==== Data for this task ====

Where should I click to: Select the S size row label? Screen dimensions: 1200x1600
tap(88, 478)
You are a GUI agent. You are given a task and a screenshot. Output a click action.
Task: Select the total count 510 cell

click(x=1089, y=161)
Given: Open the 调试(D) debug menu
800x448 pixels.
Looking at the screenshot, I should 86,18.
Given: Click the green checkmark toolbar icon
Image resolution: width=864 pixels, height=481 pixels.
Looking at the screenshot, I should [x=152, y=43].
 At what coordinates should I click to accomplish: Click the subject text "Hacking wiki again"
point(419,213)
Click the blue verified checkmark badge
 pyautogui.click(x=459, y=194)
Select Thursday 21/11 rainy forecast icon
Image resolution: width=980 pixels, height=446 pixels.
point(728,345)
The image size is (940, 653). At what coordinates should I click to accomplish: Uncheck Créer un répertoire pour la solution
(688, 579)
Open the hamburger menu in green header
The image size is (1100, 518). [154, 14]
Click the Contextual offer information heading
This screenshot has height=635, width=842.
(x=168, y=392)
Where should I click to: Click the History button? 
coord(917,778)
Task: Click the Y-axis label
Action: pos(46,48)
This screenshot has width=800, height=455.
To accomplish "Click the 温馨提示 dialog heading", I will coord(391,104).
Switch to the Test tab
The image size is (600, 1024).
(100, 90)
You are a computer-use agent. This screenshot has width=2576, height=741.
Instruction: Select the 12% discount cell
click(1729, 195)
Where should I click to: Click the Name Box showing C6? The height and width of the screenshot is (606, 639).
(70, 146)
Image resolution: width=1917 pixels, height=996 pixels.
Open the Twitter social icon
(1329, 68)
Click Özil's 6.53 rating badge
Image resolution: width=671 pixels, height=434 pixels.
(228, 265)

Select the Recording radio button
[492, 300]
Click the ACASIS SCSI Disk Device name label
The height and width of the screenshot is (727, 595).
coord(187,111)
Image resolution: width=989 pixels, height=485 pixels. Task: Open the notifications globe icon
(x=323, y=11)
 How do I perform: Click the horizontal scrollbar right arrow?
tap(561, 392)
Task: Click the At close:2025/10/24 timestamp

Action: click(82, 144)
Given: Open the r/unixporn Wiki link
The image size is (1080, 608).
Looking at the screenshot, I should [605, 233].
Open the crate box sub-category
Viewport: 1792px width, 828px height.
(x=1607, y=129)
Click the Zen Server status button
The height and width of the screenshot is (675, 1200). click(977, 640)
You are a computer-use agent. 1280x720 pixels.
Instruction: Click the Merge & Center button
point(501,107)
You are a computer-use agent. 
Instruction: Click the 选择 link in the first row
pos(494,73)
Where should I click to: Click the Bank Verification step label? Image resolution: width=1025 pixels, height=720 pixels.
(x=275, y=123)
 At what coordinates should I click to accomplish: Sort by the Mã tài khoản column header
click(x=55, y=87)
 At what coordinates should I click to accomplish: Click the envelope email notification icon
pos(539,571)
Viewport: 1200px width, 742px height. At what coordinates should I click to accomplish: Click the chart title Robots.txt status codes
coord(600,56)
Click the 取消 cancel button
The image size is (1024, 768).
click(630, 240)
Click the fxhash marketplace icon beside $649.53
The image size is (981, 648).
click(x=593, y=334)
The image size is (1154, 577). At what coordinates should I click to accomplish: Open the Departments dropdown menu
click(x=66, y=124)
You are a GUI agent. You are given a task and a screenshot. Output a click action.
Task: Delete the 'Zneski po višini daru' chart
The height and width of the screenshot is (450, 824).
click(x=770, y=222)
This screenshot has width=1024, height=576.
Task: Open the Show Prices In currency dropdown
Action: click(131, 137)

====

[Work to be completed]:
Exactly as they are written, print the entries again.

[Response area]:
Where should I click to: Select the S size row label? Screen dimensions: 1200x1600
tap(88, 478)
You are a GUI agent. You are given a task and a screenshot. Output a click action.
Task: Select the total count 510 cell

click(x=1089, y=161)
Given: Open the 调试(D) debug menu
800x448 pixels.
Looking at the screenshot, I should 86,18.
Given: Click the green checkmark toolbar icon
Image resolution: width=864 pixels, height=481 pixels.
Looking at the screenshot, I should [x=152, y=43].
 At what coordinates should I click to accomplish: Click the subject text "Hacking wiki again"
point(419,213)
Click the blue verified checkmark badge
 pyautogui.click(x=459, y=194)
Select Thursday 21/11 rainy forecast icon
Image resolution: width=980 pixels, height=446 pixels.
point(728,345)
The image size is (940, 653). At what coordinates should I click to accomplish: Uncheck Créer un répertoire pour la solution
(688, 579)
Open the hamburger menu in green header
The image size is (1100, 518). [154, 14]
Click the Contextual offer information heading
This screenshot has height=635, width=842.
(x=168, y=392)
Where should I click to: Click the History button? 
coord(917,778)
Task: Click the Y-axis label
Action: pos(46,48)
This screenshot has width=800, height=455.
To accomplish "Click the 温馨提示 dialog heading", I will coord(391,104).
Switch to the Test tab
The image size is (600, 1024).
(100, 90)
You are a computer-use agent. This screenshot has width=2576, height=741.
Instruction: Select the 12% discount cell
click(1729, 195)
Where should I click to: Click the Name Box showing C6? The height and width of the screenshot is (606, 639).
(70, 146)
Image resolution: width=1917 pixels, height=996 pixels.
Open the Twitter social icon
(1329, 68)
Click Özil's 6.53 rating badge
Image resolution: width=671 pixels, height=434 pixels.
(228, 265)

Select the Recording radio button
[492, 300]
Click the ACASIS SCSI Disk Device name label
The height and width of the screenshot is (727, 595).
coord(187,111)
Image resolution: width=989 pixels, height=485 pixels. Task: Open the notifications globe icon
(x=323, y=11)
 How do I perform: Click the horizontal scrollbar right arrow?
tap(561, 392)
Task: Click the At close:2025/10/24 timestamp

Action: click(82, 144)
Given: Open the r/unixporn Wiki link
The image size is (1080, 608).
Looking at the screenshot, I should [605, 233].
Open the crate box sub-category
Viewport: 1792px width, 828px height.
(x=1607, y=129)
Click the Zen Server status button
The height and width of the screenshot is (675, 1200). click(977, 640)
You are a computer-use agent. 1280x720 pixels.
Instruction: Click the Merge & Center button
point(501,107)
You are a computer-use agent. 
Instruction: Click the 选择 link in the first row
pos(494,73)
Where should I click to: Click the Bank Verification step label? Image resolution: width=1025 pixels, height=720 pixels.
(x=275, y=123)
 At what coordinates should I click to accomplish: Sort by the Mã tài khoản column header
click(x=55, y=87)
 At what coordinates should I click to accomplish: Click the envelope email notification icon
pos(539,571)
Viewport: 1200px width, 742px height. At what coordinates should I click to accomplish: Click the chart title Robots.txt status codes
coord(600,56)
Click the 取消 cancel button
The image size is (1024, 768).
click(630, 240)
Click the fxhash marketplace icon beside $649.53
The image size is (981, 648).
click(x=593, y=334)
The image size is (1154, 577). At what coordinates should I click to accomplish: Open the Departments dropdown menu
click(x=66, y=124)
You are a GUI agent. You are given a task and a screenshot. Output a click action.
Task: Delete the 'Zneski po višini daru' chart
The height and width of the screenshot is (450, 824).
click(x=770, y=222)
This screenshot has width=1024, height=576.
Task: Open the Show Prices In currency dropdown
Action: click(131, 137)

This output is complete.